▸ **About this task**: Output all of the records again, exactly as written.

▸ **Entries supplied**:
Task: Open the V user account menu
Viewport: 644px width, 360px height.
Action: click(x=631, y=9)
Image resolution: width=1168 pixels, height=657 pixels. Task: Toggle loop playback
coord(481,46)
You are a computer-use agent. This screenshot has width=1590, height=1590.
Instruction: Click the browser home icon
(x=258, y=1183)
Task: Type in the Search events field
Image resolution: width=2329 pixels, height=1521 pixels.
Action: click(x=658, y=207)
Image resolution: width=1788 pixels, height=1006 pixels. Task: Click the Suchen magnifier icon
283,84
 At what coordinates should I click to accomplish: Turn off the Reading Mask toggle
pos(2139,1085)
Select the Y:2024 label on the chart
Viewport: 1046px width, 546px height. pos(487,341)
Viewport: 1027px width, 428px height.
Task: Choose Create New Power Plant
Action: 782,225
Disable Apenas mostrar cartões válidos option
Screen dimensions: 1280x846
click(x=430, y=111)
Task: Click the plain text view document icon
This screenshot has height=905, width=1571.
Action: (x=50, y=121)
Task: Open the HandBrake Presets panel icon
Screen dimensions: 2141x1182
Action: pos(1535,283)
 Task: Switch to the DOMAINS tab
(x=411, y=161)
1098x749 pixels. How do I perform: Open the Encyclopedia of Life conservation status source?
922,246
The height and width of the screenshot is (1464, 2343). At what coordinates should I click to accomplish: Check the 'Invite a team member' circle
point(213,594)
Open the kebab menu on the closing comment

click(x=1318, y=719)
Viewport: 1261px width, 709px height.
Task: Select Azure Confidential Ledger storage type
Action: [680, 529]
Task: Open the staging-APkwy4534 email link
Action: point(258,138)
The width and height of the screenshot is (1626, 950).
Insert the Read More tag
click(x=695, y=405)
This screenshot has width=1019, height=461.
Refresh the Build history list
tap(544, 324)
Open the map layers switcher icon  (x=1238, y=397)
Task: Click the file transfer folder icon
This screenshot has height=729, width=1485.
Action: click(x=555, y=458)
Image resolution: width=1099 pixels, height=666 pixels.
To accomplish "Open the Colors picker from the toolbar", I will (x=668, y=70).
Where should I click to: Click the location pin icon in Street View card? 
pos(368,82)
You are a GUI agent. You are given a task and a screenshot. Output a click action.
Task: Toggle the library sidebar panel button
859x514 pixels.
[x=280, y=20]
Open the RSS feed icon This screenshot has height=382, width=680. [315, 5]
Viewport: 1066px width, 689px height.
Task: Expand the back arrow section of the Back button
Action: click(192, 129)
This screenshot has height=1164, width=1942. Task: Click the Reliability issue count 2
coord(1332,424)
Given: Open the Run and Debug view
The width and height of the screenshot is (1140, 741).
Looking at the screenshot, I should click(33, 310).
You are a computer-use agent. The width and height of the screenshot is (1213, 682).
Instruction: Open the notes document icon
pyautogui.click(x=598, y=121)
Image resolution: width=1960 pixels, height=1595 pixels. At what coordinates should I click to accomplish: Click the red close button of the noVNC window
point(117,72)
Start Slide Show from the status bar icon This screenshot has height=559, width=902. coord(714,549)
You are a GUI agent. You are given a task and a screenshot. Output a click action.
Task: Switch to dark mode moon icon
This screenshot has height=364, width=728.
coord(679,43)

▸ **Output of the exercise**:
Task: Open the V user account menu
Viewport: 644px width, 360px height.
Action: click(x=631, y=9)
Image resolution: width=1168 pixels, height=657 pixels. Task: Toggle loop playback
coord(481,46)
You are a computer-use agent. This screenshot has width=1590, height=1590.
Instruction: Click the browser home icon
(x=258, y=1183)
Task: Type in the Search events field
Image resolution: width=2329 pixels, height=1521 pixels.
Action: click(x=658, y=207)
Image resolution: width=1788 pixels, height=1006 pixels. Task: Click the Suchen magnifier icon
283,84
 At what coordinates should I click to accomplish: Turn off the Reading Mask toggle
pos(2139,1085)
Select the Y:2024 label on the chart
Viewport: 1046px width, 546px height. pos(487,341)
Viewport: 1027px width, 428px height.
Task: Choose Create New Power Plant
Action: 782,225
Disable Apenas mostrar cartões válidos option
Screen dimensions: 1280x846
click(x=430, y=111)
Task: Click the plain text view document icon
This screenshot has height=905, width=1571.
Action: (x=50, y=121)
Task: Open the HandBrake Presets panel icon
Screen dimensions: 2141x1182
Action: pos(1535,283)
 Task: Switch to the DOMAINS tab
(x=411, y=161)
1098x749 pixels. How do I perform: Open the Encyclopedia of Life conservation status source?
922,246
The height and width of the screenshot is (1464, 2343). At what coordinates should I click to accomplish: Check the 'Invite a team member' circle
point(213,594)
Open the kebab menu on the closing comment

click(x=1318, y=719)
Viewport: 1261px width, 709px height.
Task: Select Azure Confidential Ledger storage type
Action: [680, 529]
Task: Open the staging-APkwy4534 email link
Action: point(258,138)
The width and height of the screenshot is (1626, 950).
Insert the Read More tag
click(x=695, y=405)
This screenshot has width=1019, height=461.
Refresh the Build history list
tap(544, 324)
Open the map layers switcher icon  (x=1238, y=397)
Task: Click the file transfer folder icon
This screenshot has height=729, width=1485.
Action: click(x=555, y=458)
Image resolution: width=1099 pixels, height=666 pixels.
To accomplish "Open the Colors picker from the toolbar", I will (x=668, y=70).
Where should I click to: Click the location pin icon in Street View card? 
pos(368,82)
You are a GUI agent. You are given a task and a screenshot. Output a click action.
Task: Toggle the library sidebar panel button
859x514 pixels.
[x=280, y=20]
Open the RSS feed icon This screenshot has height=382, width=680. [315, 5]
Viewport: 1066px width, 689px height.
Task: Expand the back arrow section of the Back button
Action: click(192, 129)
This screenshot has height=1164, width=1942. Task: Click the Reliability issue count 2
coord(1332,424)
Given: Open the Run and Debug view
The width and height of the screenshot is (1140, 741).
Looking at the screenshot, I should click(33, 310).
You are a computer-use agent. The width and height of the screenshot is (1213, 682).
Instruction: Open the notes document icon
pyautogui.click(x=598, y=121)
Image resolution: width=1960 pixels, height=1595 pixels. At what coordinates should I click to accomplish: Click the red close button of the noVNC window
point(117,72)
Start Slide Show from the status bar icon This screenshot has height=559, width=902. coord(714,549)
You are a GUI agent. You are given a task and a screenshot. Output a click action.
Task: Switch to dark mode moon icon
This screenshot has height=364, width=728.
coord(679,43)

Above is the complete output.